Fundadas razones tiene hoy la población mundial para sentirse amenazada. La pandemia del coronavirus (COVID-19) se expande por todo el planeta de forma acelerada, según informes de la Organización Mundial de la Salud: la enfermedad tardó 67 días en registrar los primeros 100 mil casos, 11 días después alcanzó los 200 mil, y en cuatro más ya eran 300 mil los enfermos. Las cifras han continuado multiplicándose y los expertos no excluyen que durante los próximos meses los contagiados sean millones.
Ante esta situación los especialistas insisten en la imperiosa necesidad de que todos mantengamos la higiene personal para evitar el contagio; sin embargo, 2 mil 200 millones de personas en el mundo no pueden aplicar esta medida preventiva porque no tienen acceso a servicios de agua potable. Cabe entonces preguntarse: ¿cuántos enfermos de la COVID-19 nunca serán registrados?, ¿cuántos de ellos morirán?
La carencia de agua potable no es el único problema que gravita sobre la salud humana a nivel mundial.
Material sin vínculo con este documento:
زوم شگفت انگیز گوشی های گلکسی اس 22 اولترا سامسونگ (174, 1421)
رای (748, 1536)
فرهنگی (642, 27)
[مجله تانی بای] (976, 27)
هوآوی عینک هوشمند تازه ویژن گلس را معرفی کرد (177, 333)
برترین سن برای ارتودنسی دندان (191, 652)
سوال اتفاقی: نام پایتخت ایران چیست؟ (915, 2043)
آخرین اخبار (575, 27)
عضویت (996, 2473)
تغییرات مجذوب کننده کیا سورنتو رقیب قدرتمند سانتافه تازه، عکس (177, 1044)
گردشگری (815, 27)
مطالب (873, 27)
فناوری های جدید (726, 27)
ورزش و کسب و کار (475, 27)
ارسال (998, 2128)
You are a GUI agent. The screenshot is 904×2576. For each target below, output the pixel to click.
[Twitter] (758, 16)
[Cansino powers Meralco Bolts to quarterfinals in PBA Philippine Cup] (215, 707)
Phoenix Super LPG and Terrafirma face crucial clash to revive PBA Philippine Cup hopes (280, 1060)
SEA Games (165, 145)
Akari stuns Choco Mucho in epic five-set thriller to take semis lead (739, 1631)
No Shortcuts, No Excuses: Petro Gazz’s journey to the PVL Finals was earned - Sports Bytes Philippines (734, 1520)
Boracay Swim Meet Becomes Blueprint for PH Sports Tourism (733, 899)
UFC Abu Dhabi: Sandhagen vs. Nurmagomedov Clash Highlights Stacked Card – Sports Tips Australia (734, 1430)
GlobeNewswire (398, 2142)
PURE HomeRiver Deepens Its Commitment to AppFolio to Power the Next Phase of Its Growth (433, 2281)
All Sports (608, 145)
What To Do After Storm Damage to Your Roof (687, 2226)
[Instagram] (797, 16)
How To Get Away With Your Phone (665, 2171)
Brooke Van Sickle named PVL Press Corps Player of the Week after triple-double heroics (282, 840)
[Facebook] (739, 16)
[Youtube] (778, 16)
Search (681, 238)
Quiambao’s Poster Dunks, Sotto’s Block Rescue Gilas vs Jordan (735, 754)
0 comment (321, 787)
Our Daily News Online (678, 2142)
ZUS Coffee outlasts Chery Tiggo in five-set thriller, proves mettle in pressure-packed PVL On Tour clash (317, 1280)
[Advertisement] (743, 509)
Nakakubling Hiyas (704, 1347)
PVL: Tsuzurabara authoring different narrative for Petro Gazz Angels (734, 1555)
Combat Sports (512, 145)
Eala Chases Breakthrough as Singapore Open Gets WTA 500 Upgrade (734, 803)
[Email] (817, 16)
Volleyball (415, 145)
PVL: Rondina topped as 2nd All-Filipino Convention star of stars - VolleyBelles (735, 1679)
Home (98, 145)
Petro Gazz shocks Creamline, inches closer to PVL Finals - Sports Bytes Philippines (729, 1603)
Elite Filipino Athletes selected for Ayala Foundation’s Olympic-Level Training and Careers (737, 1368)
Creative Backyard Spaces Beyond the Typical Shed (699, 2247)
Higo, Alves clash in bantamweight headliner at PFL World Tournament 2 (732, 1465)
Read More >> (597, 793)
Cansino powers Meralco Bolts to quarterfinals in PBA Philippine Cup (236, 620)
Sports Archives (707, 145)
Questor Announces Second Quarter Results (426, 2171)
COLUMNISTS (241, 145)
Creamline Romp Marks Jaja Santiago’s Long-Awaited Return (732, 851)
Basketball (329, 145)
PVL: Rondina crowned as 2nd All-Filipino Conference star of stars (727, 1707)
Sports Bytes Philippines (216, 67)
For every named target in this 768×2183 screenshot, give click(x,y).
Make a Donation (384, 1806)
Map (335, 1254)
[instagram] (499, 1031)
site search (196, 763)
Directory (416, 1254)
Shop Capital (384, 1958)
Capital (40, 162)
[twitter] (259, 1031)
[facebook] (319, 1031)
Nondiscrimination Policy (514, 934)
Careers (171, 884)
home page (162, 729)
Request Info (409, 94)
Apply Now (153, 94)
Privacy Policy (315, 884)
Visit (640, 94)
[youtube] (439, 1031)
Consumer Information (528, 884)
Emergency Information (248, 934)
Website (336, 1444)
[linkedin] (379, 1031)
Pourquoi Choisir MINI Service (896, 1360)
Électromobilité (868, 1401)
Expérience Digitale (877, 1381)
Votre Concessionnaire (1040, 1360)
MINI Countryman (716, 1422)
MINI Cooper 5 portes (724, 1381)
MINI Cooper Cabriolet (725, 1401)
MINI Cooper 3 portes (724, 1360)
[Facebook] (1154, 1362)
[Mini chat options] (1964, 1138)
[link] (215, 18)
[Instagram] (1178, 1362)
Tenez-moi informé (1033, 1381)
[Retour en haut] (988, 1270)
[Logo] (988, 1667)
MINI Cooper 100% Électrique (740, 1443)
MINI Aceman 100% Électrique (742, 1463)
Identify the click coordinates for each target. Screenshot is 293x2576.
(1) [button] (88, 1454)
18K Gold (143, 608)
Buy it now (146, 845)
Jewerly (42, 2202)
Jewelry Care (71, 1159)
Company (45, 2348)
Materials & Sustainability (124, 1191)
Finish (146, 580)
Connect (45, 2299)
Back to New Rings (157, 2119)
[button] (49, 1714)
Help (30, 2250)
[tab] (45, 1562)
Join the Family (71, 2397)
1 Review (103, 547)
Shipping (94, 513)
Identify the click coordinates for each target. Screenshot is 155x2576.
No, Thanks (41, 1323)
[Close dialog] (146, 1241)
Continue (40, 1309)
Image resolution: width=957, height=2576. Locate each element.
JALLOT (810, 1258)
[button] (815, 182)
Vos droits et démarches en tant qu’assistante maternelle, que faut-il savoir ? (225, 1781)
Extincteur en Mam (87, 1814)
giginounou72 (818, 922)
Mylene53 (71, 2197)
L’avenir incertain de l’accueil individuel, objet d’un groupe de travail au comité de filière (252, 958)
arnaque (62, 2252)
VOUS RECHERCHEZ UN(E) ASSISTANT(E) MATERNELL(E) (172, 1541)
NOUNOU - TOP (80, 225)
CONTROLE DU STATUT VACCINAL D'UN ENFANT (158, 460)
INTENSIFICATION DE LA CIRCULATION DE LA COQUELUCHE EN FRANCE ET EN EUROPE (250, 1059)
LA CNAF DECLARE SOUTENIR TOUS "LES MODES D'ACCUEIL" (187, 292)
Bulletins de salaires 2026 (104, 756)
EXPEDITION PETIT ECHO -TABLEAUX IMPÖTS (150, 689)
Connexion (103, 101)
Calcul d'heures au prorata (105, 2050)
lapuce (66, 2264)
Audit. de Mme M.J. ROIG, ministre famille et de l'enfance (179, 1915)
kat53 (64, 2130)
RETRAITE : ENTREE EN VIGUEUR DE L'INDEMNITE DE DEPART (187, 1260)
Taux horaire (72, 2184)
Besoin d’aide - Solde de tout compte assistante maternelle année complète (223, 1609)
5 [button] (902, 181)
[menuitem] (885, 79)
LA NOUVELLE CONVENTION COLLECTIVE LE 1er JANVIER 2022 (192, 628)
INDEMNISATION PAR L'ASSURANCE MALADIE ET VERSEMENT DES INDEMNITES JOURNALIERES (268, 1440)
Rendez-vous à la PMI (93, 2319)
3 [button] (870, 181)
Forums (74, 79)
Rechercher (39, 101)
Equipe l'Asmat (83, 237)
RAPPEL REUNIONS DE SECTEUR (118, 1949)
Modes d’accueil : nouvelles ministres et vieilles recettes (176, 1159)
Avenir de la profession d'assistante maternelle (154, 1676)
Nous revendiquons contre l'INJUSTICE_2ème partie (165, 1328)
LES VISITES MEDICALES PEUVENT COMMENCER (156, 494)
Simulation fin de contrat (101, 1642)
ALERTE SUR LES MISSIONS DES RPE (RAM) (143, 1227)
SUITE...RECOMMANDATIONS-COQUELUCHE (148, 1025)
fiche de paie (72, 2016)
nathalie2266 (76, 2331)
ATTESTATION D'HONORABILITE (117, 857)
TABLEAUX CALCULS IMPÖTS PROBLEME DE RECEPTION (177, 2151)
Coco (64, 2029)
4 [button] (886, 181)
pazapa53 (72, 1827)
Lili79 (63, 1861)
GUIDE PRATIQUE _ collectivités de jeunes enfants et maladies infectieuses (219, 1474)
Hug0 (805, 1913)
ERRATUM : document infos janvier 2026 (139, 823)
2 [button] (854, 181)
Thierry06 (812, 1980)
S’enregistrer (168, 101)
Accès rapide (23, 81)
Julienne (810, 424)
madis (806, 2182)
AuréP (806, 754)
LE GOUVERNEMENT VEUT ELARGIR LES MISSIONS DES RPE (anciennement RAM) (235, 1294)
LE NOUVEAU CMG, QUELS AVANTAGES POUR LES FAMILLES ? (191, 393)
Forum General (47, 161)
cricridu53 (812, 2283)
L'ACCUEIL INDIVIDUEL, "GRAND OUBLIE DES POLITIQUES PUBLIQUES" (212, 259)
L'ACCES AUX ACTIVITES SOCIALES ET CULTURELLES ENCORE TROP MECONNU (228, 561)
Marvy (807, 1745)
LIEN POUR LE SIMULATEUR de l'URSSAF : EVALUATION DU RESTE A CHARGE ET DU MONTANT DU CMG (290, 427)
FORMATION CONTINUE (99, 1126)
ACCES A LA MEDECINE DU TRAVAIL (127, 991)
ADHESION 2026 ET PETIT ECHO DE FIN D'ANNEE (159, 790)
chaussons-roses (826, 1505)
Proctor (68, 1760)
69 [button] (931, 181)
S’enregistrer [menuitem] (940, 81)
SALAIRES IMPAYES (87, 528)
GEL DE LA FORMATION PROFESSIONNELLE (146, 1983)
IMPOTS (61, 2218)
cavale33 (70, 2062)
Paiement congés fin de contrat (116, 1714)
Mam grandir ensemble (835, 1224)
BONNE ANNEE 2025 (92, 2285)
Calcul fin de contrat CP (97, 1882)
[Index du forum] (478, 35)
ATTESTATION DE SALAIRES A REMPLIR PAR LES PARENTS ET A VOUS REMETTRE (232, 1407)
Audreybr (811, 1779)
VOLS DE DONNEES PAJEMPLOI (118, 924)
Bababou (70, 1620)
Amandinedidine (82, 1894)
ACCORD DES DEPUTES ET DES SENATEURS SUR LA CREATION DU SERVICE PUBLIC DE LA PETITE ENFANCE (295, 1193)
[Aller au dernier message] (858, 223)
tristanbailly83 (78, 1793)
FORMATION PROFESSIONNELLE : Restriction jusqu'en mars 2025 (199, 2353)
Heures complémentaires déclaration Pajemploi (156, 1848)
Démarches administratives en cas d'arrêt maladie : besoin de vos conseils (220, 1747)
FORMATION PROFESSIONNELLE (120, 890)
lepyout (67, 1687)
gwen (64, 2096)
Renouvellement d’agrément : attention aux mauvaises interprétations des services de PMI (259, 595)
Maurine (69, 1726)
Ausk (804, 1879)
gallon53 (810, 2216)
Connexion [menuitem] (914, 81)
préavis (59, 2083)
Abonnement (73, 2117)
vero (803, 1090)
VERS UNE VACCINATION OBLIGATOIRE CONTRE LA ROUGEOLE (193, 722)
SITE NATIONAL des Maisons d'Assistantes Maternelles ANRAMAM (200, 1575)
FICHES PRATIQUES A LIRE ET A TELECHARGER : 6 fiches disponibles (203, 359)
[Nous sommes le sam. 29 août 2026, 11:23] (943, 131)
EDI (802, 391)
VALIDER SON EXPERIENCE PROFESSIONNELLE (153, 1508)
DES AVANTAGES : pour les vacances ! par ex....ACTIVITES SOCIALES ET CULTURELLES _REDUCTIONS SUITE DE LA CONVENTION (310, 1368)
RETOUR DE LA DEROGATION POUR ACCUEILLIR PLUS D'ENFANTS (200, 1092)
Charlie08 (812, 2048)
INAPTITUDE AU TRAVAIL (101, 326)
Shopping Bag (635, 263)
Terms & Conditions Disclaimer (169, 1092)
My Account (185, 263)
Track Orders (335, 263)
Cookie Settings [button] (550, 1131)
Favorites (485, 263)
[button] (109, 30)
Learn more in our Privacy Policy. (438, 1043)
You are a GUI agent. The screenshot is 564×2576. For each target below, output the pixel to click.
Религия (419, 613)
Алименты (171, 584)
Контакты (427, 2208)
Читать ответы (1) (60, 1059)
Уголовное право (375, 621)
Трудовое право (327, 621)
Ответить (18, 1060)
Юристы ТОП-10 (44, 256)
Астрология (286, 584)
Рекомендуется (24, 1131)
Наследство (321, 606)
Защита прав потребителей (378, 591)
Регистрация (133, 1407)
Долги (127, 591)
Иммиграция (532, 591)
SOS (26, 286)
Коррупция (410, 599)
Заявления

La contaminación del aire constituye actualmente el mayor riesgo ambiental para la salud de los seres humanos, si se considera que el 92 % de los habitantes del planeta no respira aire limpio, y que aproximadamente 7 millones de personas en todo el orbe mueren de forma prematura anualmente por ese motivo.
Asimismo se estima que unos 250 millones de niños menores de cinco años en los países de ingresos bajos y medios corren el riesgo de no alcanzar su potencial de desarrollo a causa de la degradación ambiental, peligro que incluye afectaciones directas a su salud por la proliferación de enfermedades como el paludismo y el dengue, debido al aumento de las temperaturas.
Son diversos los factores que alteran el medio ambiente en la Tierra y que inciden negativamente sobre sus variadas formas de vida. El principal de estos es el cambio climático en curso, ocasionado por el calentamiento global que genera la concentración en la atmósfera de los gases de efecto invernadero (GEI), emitidos principalmente por la quema incontrolada de combustibles fósiles, como petróleo y carbón.
De modo similar a la acelerada expansión del peligroso coronavirus, también de forma ininterrumpida se calienta el planeta. A partir de los ochenta del pasado siglo, cada nuevo decenio ha sido más cálido que cualquiera de los anteriores transcurridos desde 1850, año a partir del cual se poseen datos. El recién culminado del 2010 al 2019 ha sido el más cálido jamás registrado; e incluso el más reciente quinquenio (2015-2019), comprende los cinco años más calurosos de los que se tiene constancia.
Pero, a pesar de la creciente y mortal amenaza que encarna el calentamiento global, todavía no existe la voluntad requerida para contenerlo, como lo evidencia el fracaso de la última Conferencia de la ONU sobre el Cambio Climático (COP25), realizada en diciembre. Impedir la ocurrencia de sus nefastas e irreversibles consecuencias requiere que todas las naciones adopten estrategias para alcanzar las emisiones netas cero de GEI para el 2050; y hasta el momento los compromisos asumidos representan solo un cuarto de lo requerido.
Igualmente insuficiente es la estrategia de carácter defensivo asumida por muchos países ante la epidemia, según ha advertido también la máxima organización internacional, motivo por el cual ha llamado a la acción concertada de cada país para enfrentarla y rendirla.
La comunidad internacional posee el desarrollo científico, tecnológico, y los recursos humanos necesarios para vencer la COVID-19 y también frenar el trastorno del clima. Serán los Estados más desarrollados y poderosos los que deberán hacer los mayores aportes, por el bien de todos, incluidos los ricos.
Para detener la amenaza mayor, la del cambio climático, será indispensable rectificar el sistema productivo depredador de la naturaleza que predomina a escala mundial. Proteger a la humanidad de ese peligro y de la pandemia demanda, también, solidaridad, algo que algunos no han identificado como lo que debiera ser: la más importante conquista de la actual civilización.